Grâce à la visibilité que les médias ont donné à ce cas particulier, le Ministre des Affaires étrangères a été sévèrement critiqué par les internautes, déclenchant une discussion sur le pouvoir de l'institution et sur la violation de la notion même de laïcité inscrite dans la constitution du Brésil.
Un lecteur du journal Folha de São Paulo, Renato Khair, a posté [pt] le commentaire suivant en réponse à l’article [pt] couvrant l'affaire :
É inaceitável que o governo tenha se utilizado do Itamaraty para fornecer passaporte diplomático para o pasto líder da Igreja Mundial. É uma aberração que pessoas que não preencham os requisitos legais recebam passaporte diplomático, como é o caso dos filhos de Lula, do referido pastor e tantos outros. É desmoralizante o que estão fazendo com o Ministério das Relações Exteriores e o Itamaraty, que eram considerados instituições sérias e respeitadas.
Il est inacceptable que le gouvernement ait utilisé Itamaraty pour fournir un passeport diplomatique au pasteur représentant l'Eglise Mondiale. C'est une aberration que des gens qui ne remplissent pas les obligations légales obtiennent un passeport diplomatique, comme les fils de l'ancien président Lula, les pasteurs en question et beaucoup d'autres. Ce qu'ils font avec le ministère des Affaires Etrangères et Itamaraty est démoralisant, ces institutions étaient jusque là considérées comme respectables et sérieuses.

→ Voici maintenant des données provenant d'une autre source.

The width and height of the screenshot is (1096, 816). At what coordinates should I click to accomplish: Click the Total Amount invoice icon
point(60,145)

Le blogueur Parsifal Pontes a également critiqué [pt] l'octroi de passeports diplomatiques en mettant en avant :
A nossa chancelaria banaliza de tal maneira o passaporte diplomático que daqui a pouco as autoridades portuárias alhures vão gargalhar quando virem um.

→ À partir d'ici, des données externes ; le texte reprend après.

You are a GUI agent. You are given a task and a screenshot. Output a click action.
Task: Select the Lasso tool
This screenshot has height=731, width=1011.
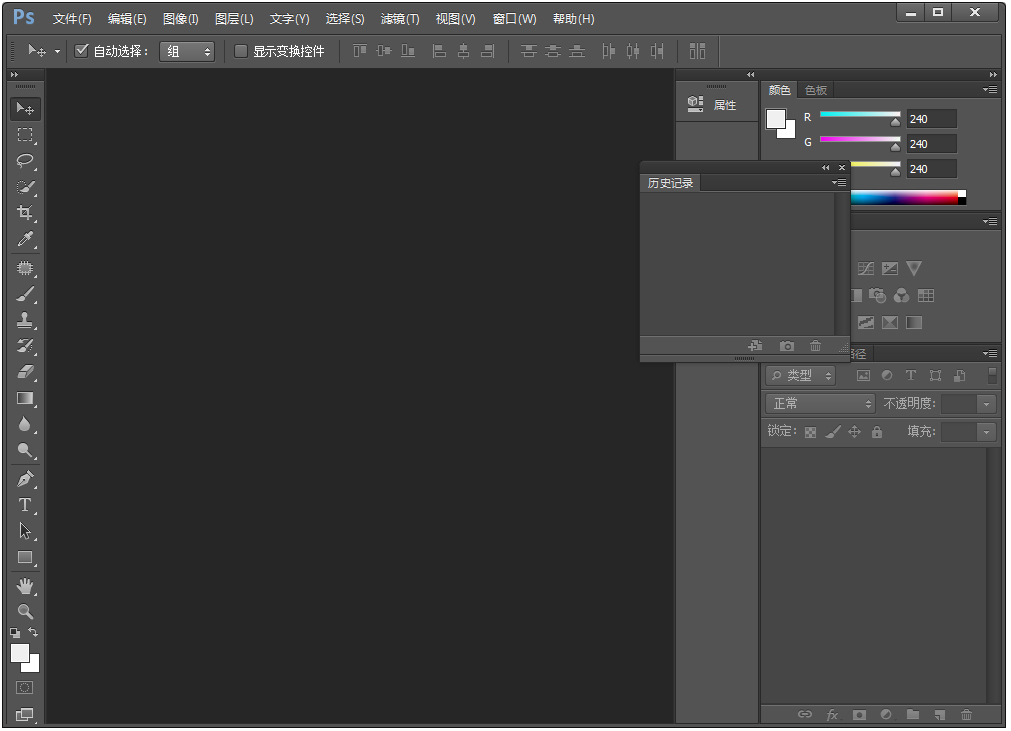pos(25,160)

Notre ministère banalise tellement l'attribution du passeport diplomatique que d'ici peu les agents des douanes éclateront de rire quand ils en verront un nouveau.
Sur Twitter, sous le mot-clic #estadolaicoja (état laïc maintenant)[pt] le consensus est général : l'Etat Brésilien est allé trop loin en violant les règles fondamentales de la laïcité qu'il est censé respecter.
Lawyer Thiago G. Viana (@thiago_fiago) [pt], qui contribue au blog Comendo o Fruto Proibido [pt] a tweeté :
Legalidade, igualdade, moralidade e laicidade: são “só” esses princípios violados pelos passaportes especiais para pastores.
Légalité, égalité, moralité et laïcité : voilà les “seuls” principes violés par les passeports spéciaux délivrés aux pasteurs.
Le procureur de la République Chico (@chiconob) continue dans le même ordre d'idée :
Simplesmente NAO HÁ argumento plausível pra conceder passaporte diplomático pra religiosos. Que vexame!
Il n'y a tout simplement aucun argument plausible pour délivrer un passeport diplomatique à des religieux. Quelle honte !
La discussion sur le Net a mis à jour un débat long et continu sur la laïcité dans l'Etat brésilien. Bien que la constitution affirme la séparation de l'Etat et de la religion, en pratique, l'attribution de passeports diplomatiques à des dirigeants de congrégations religieuses viole ce principe. Après tout, comment un dirigeant religieux peut-il porter un passeport diplomatique s'il n'enfreint pas le principe fondamentale de laïcité ? Un représentant qui porte un laissez-passer diplomatique privilégié ne devrait, à aucun moment, arborer de bannière religieuse, sans parler d'aller prêcher ses croyances religieuses sur un sol étranger.